I'll start with the Mac OS X version of Jon's original classic Mac OS script. It is structured the same as his original script, but it can't use the two whose clauses Jon used to work with a file's File Type property. Instead, it has to use repeat loops and the Info For command to get a file's UTI, expressed as a new Type Identifier property. Here it is:

Applescript:


tell application "Finder"
activate
   
set filters to {}
repeat with thisFile in selection as list
set end of filters to type identifier of (info for thisFile as alias)
end repeat
   
set allFiles to {}
repeat with thisFilter in filters
set thisFilter to contents of thisFilter -- dereference thisFilter
repeat with thisFile in every document file in window 1 as alias list
if type identifier of (info for thisFile) is thisFilter then set end of allFiles to thisFile
end repeat
end repeat
   
select allFiles
end tell

If you look closely, you'll see that there isn't a whose clause anywhere in that script. Despite the issues raised by type identifiers, it nevertheless remains possible in Tiger to improve the script's efficiency and make it shorter by using whose clauses. Here's the Mac OS X version of my classic Mac OS script:

Applescript:


tell application "Finder"
activate
   
set thisFolder to folder of window 1 as alias
set allFiles to {}
repeat with thisFile in selection as list
tell application "System Events"
set typeID to type identifier of (info for thisFile as alias)
set allFiles to allFiles & (every file of thisFolder whose type identifier is typeID)
end tell
end repeat
   
select allFiles as alias list
end tell

Here's an explanation of what's going on.

The first several statements in the script, up to and including the repeat statement, are addressed to the Finder. This is necessary in order to get the Finder's front window (in order to get its target folder, which the System Events application needs) and the Finder's selection. The repeat loop is necessary in order to cycle through every file in a multiple Finder selection, in order to permit the System Events application to get each selected file's UTI.

Then, within the repeat loop, I  tell the System Events application to use a whose clause to cycle through the UTI's of every file in the target folder all at once and compare them to the type identifier returned by the Info For command for the selected file I am currently examining. The whose clause can examine a large number of files in the target folder with great speed. The repeat loop won't normally impose much of a speed penalty, because in normal usage users will probably select only one file to match.

Finally, I tell the Finder to select the list of matching alias references returned by the System Events application. This works for two reasons. First, the System Events application returns the matched files as a list of references in Alias reference form. Second, the Finder's As Alias List coercion is able to convert this list of System Events-based alias references to a list of Finder-based alias references.

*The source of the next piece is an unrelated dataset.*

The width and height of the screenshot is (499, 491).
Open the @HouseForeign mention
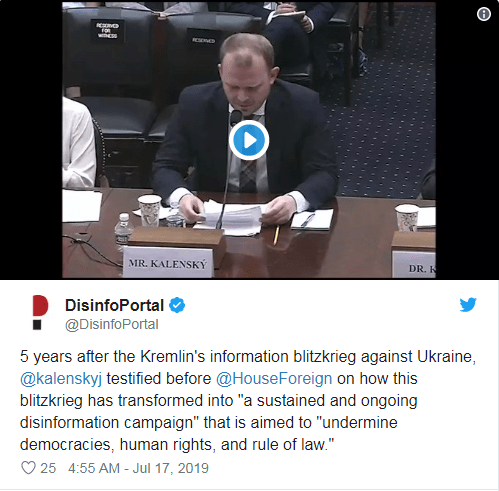click(x=274, y=379)

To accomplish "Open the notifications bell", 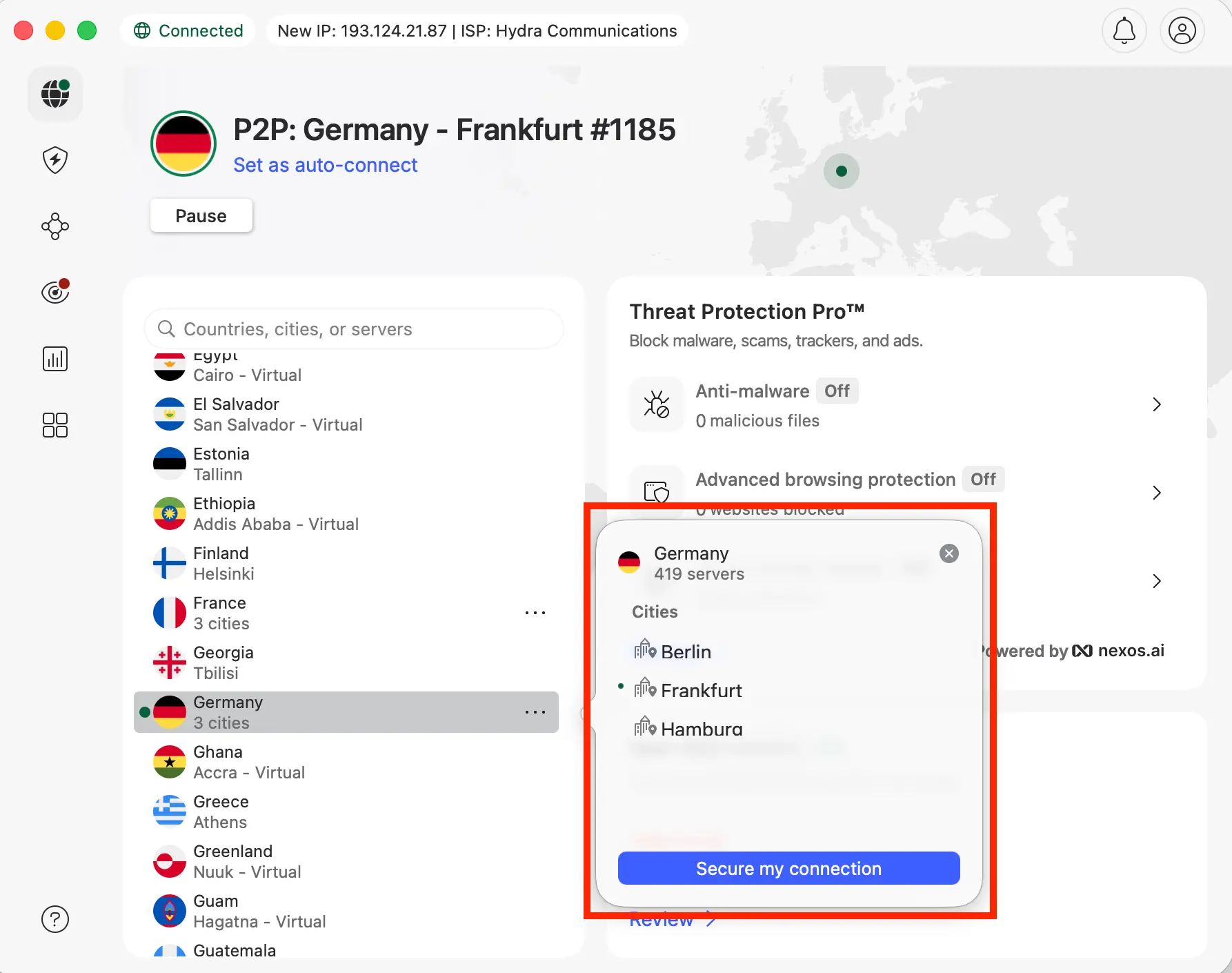I will point(1124,30).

Unfortunately, the Mac OS X version of the script cannot extend the selection to multiple levels of an expanded outline view window, and it doesn't work on the desktop, due to limitations in the Finder's selection property in Mac OS X.

If you compare Jon's original classic Mac OS script to my final Mac OS X script, you'll see that they are virtually identical in structure and implementation. The only real difference is in my use of the System Events application to get file identifiers. It simply isn't possible in Mac OS X at this time to achieve the efficiency of my classic Mac OS script. The reason is simple: the Mac OS X Finder doesn't yet recognize type identifiers. Once it does, it should become possible to implement the classic Mac OS version of my script in Mac OS X, because it will no longer be necessary to resort to the System Events application and the Info For scripting addition. Full use of the Finder's whose clause capability should become possible, once again allowing for a single-statement version of the script.